(Source records)
++++++++++++++++++++

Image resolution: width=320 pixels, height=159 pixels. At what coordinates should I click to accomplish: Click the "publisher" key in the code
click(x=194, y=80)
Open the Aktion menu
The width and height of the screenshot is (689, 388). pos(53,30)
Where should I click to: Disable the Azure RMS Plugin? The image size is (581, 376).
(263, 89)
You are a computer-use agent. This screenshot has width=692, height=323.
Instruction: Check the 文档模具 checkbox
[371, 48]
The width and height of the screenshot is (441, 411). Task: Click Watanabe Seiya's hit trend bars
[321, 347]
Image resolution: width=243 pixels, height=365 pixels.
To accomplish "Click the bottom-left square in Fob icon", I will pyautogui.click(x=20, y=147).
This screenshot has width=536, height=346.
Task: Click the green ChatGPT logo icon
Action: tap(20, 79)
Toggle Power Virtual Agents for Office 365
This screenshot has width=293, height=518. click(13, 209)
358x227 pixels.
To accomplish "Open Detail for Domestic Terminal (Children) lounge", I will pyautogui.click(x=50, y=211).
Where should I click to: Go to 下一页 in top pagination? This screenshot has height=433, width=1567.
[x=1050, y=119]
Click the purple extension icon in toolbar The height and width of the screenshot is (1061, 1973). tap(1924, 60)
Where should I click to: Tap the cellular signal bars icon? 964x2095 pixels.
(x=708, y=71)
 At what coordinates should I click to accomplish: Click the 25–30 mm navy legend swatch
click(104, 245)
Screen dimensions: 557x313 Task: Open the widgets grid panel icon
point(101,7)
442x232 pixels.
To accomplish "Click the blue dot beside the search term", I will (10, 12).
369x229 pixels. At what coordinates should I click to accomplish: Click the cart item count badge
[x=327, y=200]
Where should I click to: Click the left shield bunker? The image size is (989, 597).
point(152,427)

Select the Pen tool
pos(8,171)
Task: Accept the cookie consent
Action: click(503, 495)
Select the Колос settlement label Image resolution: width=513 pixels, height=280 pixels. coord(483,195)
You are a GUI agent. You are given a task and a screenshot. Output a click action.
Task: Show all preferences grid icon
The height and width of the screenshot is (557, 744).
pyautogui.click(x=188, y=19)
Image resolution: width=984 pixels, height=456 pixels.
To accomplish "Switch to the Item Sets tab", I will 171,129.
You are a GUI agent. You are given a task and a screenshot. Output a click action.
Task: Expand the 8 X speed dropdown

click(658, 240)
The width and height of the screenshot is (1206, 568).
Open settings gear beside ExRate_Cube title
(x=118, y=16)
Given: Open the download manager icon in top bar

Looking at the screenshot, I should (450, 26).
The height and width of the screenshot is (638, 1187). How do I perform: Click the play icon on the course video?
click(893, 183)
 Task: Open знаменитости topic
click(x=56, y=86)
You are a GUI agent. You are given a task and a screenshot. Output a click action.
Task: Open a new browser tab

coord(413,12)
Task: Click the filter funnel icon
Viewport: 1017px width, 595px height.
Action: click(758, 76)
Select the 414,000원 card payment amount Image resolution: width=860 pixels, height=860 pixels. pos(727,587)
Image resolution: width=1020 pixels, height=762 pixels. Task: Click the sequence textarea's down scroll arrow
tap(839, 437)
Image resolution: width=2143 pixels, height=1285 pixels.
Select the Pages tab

++++++++++++++++++++

REQUIREMENTS:
Rewrite the data above, changing each occurrence of "GUI agent" to "screen agent" and keeping everything else the same.

CORRECT OUTPUT:
Image resolution: width=320 pixels, height=159 pixels. At what coordinates should I click to accomplish: Click the "publisher" key in the code
click(x=194, y=80)
Open the Aktion menu
The width and height of the screenshot is (689, 388). pos(53,30)
Where should I click to: Disable the Azure RMS Plugin? The image size is (581, 376).
(263, 89)
You are a computer-use agent. This screenshot has width=692, height=323.
Instruction: Check the 文档模具 checkbox
[371, 48]
The width and height of the screenshot is (441, 411). Task: Click Watanabe Seiya's hit trend bars
[321, 347]
Image resolution: width=243 pixels, height=365 pixels.
To accomplish "Click the bottom-left square in Fob icon", I will pyautogui.click(x=20, y=147).
This screenshot has width=536, height=346.
Task: Click the green ChatGPT logo icon
Action: tap(20, 79)
Toggle Power Virtual Agents for Office 365
This screenshot has width=293, height=518. click(13, 209)
358x227 pixels.
To accomplish "Open Detail for Domestic Terminal (Children) lounge", I will pyautogui.click(x=50, y=211).
Where should I click to: Go to 下一页 in top pagination? This screenshot has height=433, width=1567.
[x=1050, y=119]
Click the purple extension icon in toolbar The height and width of the screenshot is (1061, 1973). tap(1924, 60)
Where should I click to: Tap the cellular signal bars icon? 964x2095 pixels.
(x=708, y=71)
 At what coordinates should I click to accomplish: Click the 25–30 mm navy legend swatch
click(104, 245)
Screen dimensions: 557x313 Task: Open the widgets grid panel icon
point(101,7)
442x232 pixels.
To accomplish "Click the blue dot beside the search term", I will (10, 12).
369x229 pixels. At what coordinates should I click to accomplish: Click the cart item count badge
[x=327, y=200]
Where should I click to: Click the left shield bunker? The image size is (989, 597).
point(152,427)

Select the Pen tool
pos(8,171)
Task: Accept the cookie consent
Action: click(503, 495)
Select the Колос settlement label Image resolution: width=513 pixels, height=280 pixels. coord(483,195)
You are a screen agent. You are given a task and a screenshot. Output a click action.
Task: Show all preferences grid icon
The height and width of the screenshot is (557, 744).
pyautogui.click(x=188, y=19)
Image resolution: width=984 pixels, height=456 pixels.
To accomplish "Switch to the Item Sets tab", I will 171,129.
You are a screen agent. You are given a task and a screenshot. Output a click action.
Task: Expand the 8 X speed dropdown

click(658, 240)
The width and height of the screenshot is (1206, 568).
Open settings gear beside ExRate_Cube title
(x=118, y=16)
Given: Open the download manager icon in top bar

Looking at the screenshot, I should (450, 26).
The height and width of the screenshot is (638, 1187). How do I perform: Click the play icon on the course video?
click(893, 183)
 Task: Open знаменитости topic
click(x=56, y=86)
You are a screen agent. You are given a task and a screenshot. Output a click action.
Task: Open a new browser tab

coord(413,12)
Task: Click the filter funnel icon
Viewport: 1017px width, 595px height.
Action: click(758, 76)
Select the 414,000원 card payment amount Image resolution: width=860 pixels, height=860 pixels. pos(727,587)
Image resolution: width=1020 pixels, height=762 pixels. Task: Click the sequence textarea's down scroll arrow
tap(839, 437)
Image resolution: width=2143 pixels, height=1285 pixels.
Select the Pages tab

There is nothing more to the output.